In 1954 I believed that the only solution to that dilemma was to obtain support for early development work from an organization which could afford the new technology, recalls Stephen W. Dunwell, Two of those organizations were the National Security Agency and the Atomic Energy Commission. In testimony presented at the IBM-Justice Dept. antitrust trial in New York City, Dunwell related how a group of engineers brainstormed the problem of overcoming the inadequacies of transistors and of manufacturing the types of solid-state devices required to build new and better computers. IBM management, including Dunwell, was then able to inform the NSA of what the company could do.

That delegation, he recalls, made it clear to NSA that IBM alone could not afford to do what was required and asked NSA to share in the cost of developing the necessary components. Dr. Solomon Kulbach, on behalf of NSA, agreed to do so.

It was late in 1954 or early in '55, he continues, that the folks at the Lawrence Livermore Laboratory in California asked for a proposal for the fastest computer IBM could build. A similar request also went to the makers of Univac computers, with Remington Rand winning that development contract. Disheartened but not deterred, IBM turned to Livermore's sister lab in Los Alamos, New Mexico, which expressed an interest in sharing the cost of developing the necessary technology.

In January 1956 that computer became known as Stretch, Dunwell said in his testimony at the trial and sometime thereafter was called the IBM 7030. The computer was designed jointly by engineers at IBM and senior scientists at Los Alamos.

The timing on this development project was very fortuitous. Had it been considered two or three years later, circumstances would have ruled against it, for it was a time when government procurement procedures were getting stricter. Harwood G. Kolsky, now at the IBM Palo Alto Scientific Center, says, At the time the Stretch project was getting started, it was still possible for a major laboratory like Los Alamos to just enter into a contract, saying this is what we want and if you'll build it we'll buy it. Two or three years later, they would never have been able to do something like that.

Ed Voorhees of Los Alamos, who was on the Stretch design team, would agree with that. I always felt [the Stretch] was one of the best bargains the government ever got, says Voorhees. But for some reason, efforts at Livermore and Los Alaamos to undertake later development-type activities like this just got the cold shoulder from the ABC.

Kolsky, who was also on the Los Alamos design team before joining IBM, recalls that day when a group from IBM went to Los Alamos to make a presentation on the state of the computer art and the type of computer they thought they could build. It was Sept. 20, 1955, and the delegation was headed by Cuthbert Hurd. They talked in terms of a lO-megapulse machine, he says, referring to the speed of the underlying transistors. Lloyd Hunter gave a presentation on magnetic cores. Dunwell spoke on machine organization, of the idea of having interlaced memories to compensate for the fact that the logic was much faster than the memory.

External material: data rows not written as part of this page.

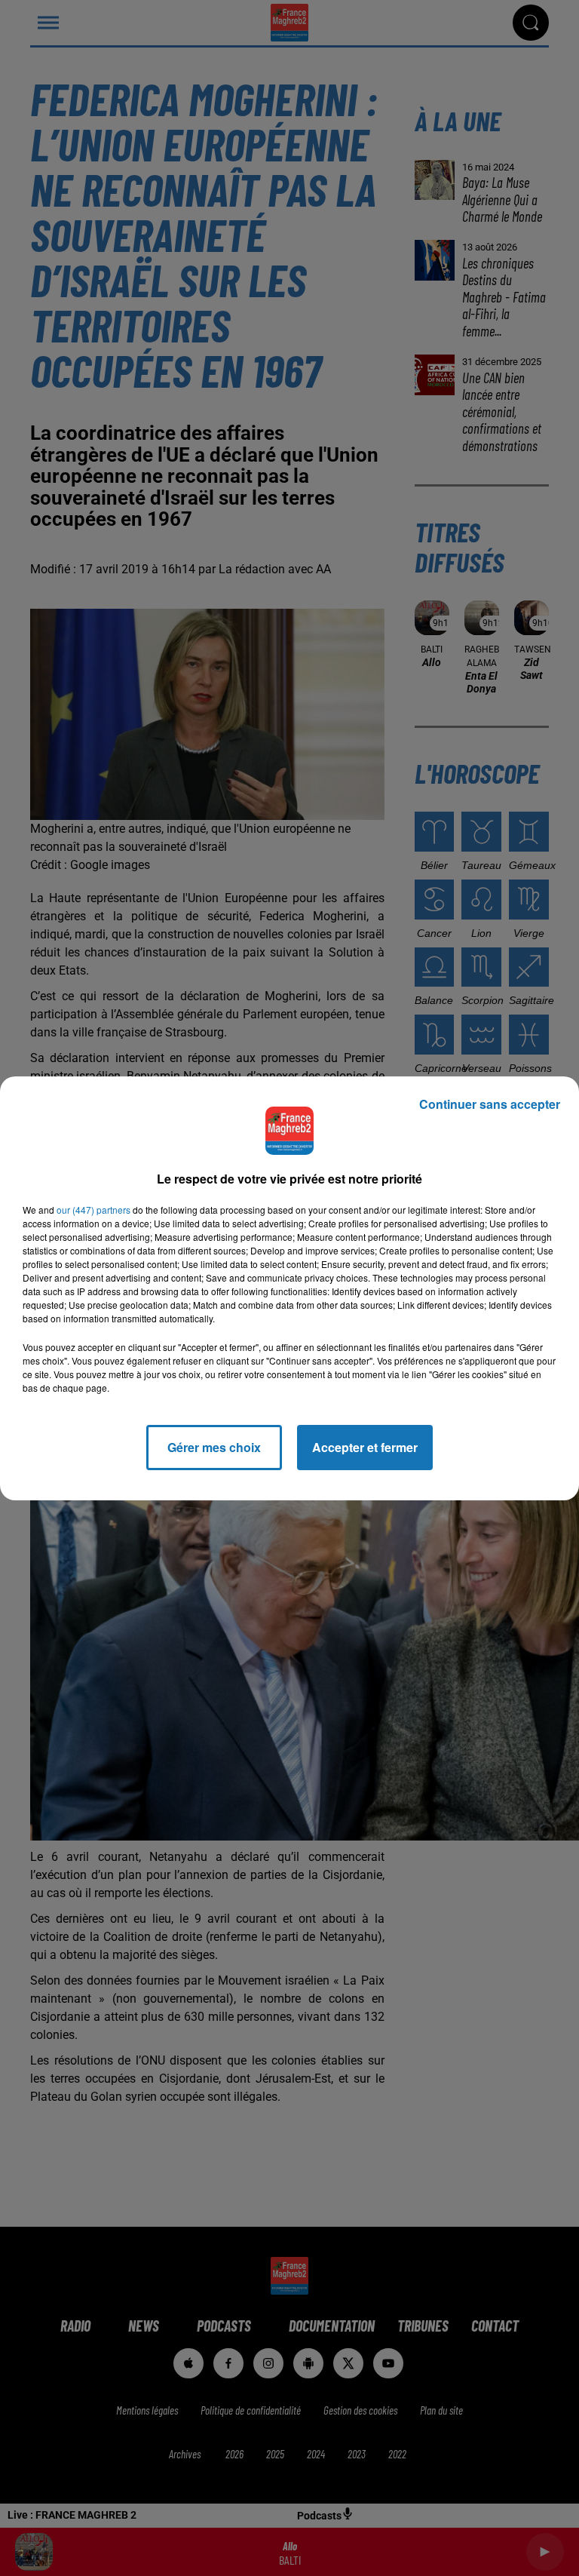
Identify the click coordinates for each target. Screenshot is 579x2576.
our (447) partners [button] (93, 1209)
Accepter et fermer (365, 1447)
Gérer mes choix (214, 1447)
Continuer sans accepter (489, 1104)
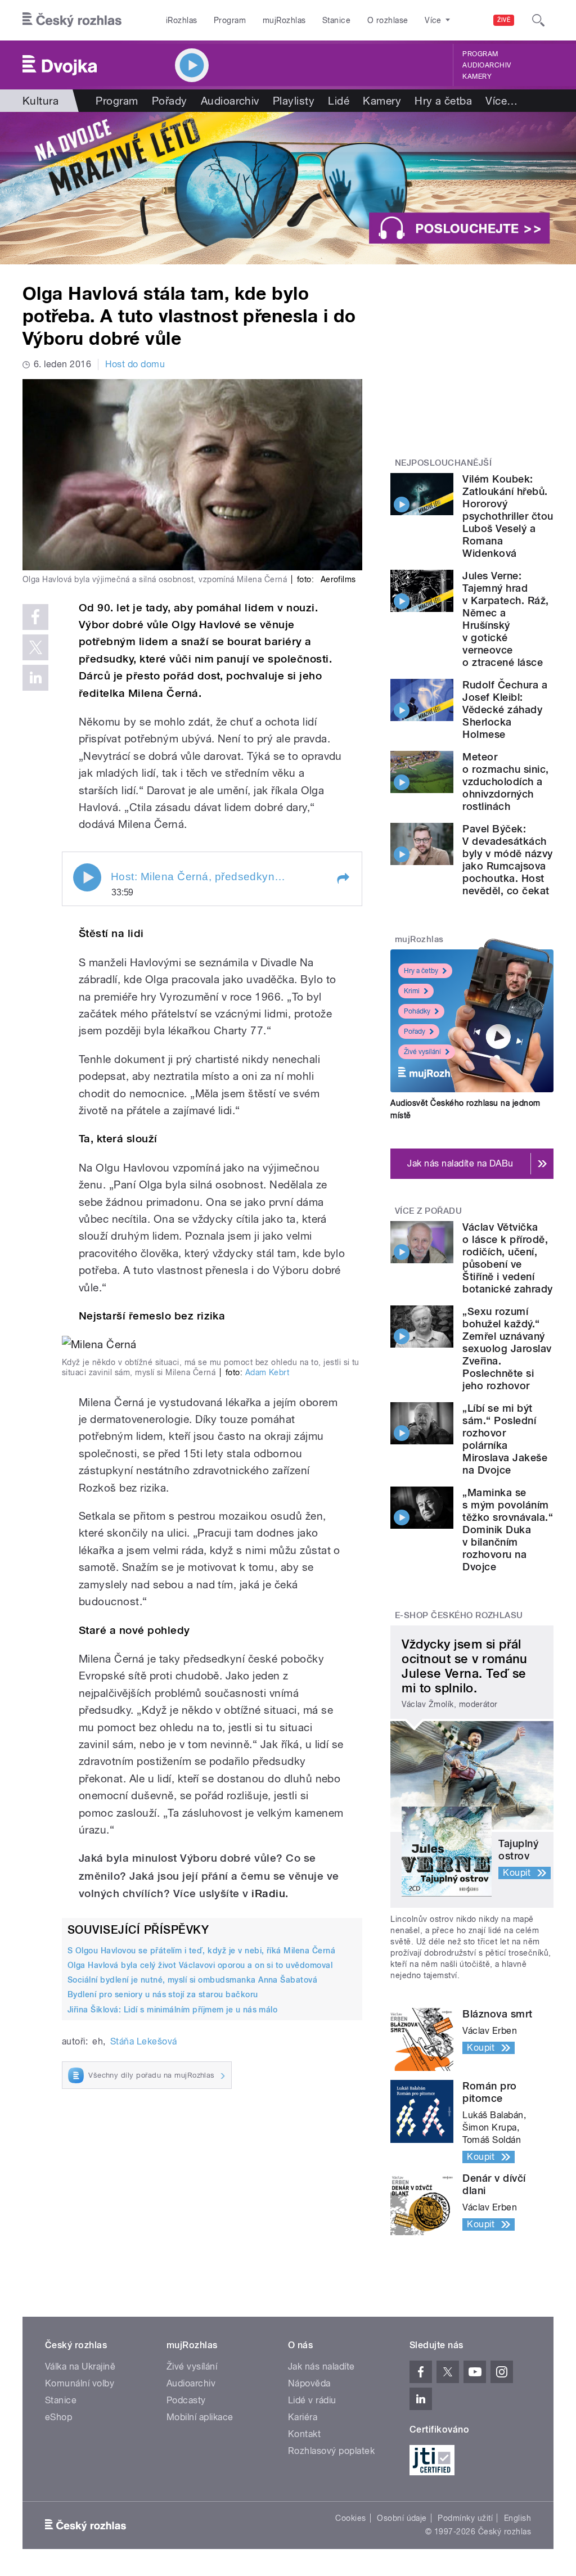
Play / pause (87, 877)
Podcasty (186, 2400)
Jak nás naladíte (321, 2366)
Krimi (412, 991)
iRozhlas (181, 20)
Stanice (336, 20)
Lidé (338, 100)
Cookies (350, 2518)
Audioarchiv (486, 65)
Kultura (40, 100)
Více (501, 100)
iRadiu (268, 1893)
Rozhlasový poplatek (331, 2451)
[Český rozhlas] (72, 20)
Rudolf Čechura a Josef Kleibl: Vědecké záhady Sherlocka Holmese (504, 709)
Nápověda (309, 2383)
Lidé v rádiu (312, 2400)
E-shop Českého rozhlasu (459, 1615)
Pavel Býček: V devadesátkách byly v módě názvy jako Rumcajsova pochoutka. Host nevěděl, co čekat (507, 860)
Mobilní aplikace (199, 2417)
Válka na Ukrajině (80, 2366)
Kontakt (304, 2434)
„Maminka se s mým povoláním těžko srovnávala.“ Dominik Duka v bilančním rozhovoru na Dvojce (507, 1530)
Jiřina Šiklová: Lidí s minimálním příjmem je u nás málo (172, 2009)
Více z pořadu (428, 1211)
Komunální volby (79, 2383)
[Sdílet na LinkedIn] (35, 678)
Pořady (169, 100)
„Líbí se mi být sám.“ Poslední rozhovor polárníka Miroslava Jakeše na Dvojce (504, 1439)
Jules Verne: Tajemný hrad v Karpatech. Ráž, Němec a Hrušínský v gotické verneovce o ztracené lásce (505, 619)
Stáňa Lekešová (143, 2041)
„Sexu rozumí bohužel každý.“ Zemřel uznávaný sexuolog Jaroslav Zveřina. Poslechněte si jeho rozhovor (506, 1348)
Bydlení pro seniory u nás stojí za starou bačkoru (163, 1994)
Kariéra (302, 2417)
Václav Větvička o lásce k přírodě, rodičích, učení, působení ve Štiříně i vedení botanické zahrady (507, 1258)
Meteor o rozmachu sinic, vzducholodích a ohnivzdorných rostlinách (505, 781)
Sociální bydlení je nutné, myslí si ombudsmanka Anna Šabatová (192, 1979)
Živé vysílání (422, 1052)
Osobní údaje (402, 2518)
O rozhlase (387, 20)
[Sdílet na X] (35, 647)
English (517, 2518)
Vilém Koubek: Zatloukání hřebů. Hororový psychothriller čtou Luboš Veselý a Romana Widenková (507, 516)
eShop (58, 2417)
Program (230, 20)
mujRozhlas (284, 20)
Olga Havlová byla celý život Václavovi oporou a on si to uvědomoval (200, 1965)
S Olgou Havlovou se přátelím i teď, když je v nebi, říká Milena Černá (201, 1950)
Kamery (477, 76)
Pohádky (417, 1011)
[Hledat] (538, 20)
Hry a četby (421, 971)
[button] (343, 879)
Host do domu (135, 364)
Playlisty (293, 100)
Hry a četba (443, 100)
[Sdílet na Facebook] (35, 617)
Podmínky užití (465, 2518)
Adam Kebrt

They were talking about a two-microsecond memory and the final product ran at something like 2.25 microsecs, so the IBMers were very accurate on that technology forecast.

Their estimate on the transistors turned out to be optimistic, Kolsky recalls, not because the transistors didn't switch in the times they thought, but because the long lines that ran from one frame to the next tended to slow the clock time. But he says one must understand that they were talking about something (the transistors) just out of the research stage and destined for a giant machine. It takes a real act of faith to do something like that, he chuckles.

In January 1956 Dunwell was appointed manager of the Stretch development program, and the following November the contract was signed by IBM and the AEC/Los Alamos. It called for delivery in 42 months, which made it May 1960. Kolsky recalls the planning meetings. A lot of the things that were discussed would best be classified as hare-brained schemes, he says. Somebody would come in and say, 'Why can't we do the following,' and they would spell out something or other, but it would have completely undermined the whole structure of the machine if you did something like that..

He adds: The Stretch project attracted large numbers of fresh young graduates coming out of schools who had heard about the project and wanted to work on the biggest computer in the world. This is the son of benefit to IBM that is hard to measure. I keep running into those people over the years. They slowly drift up into high positions in the company. They probably would not have joined IBM if it hadn't been for the Stretch project.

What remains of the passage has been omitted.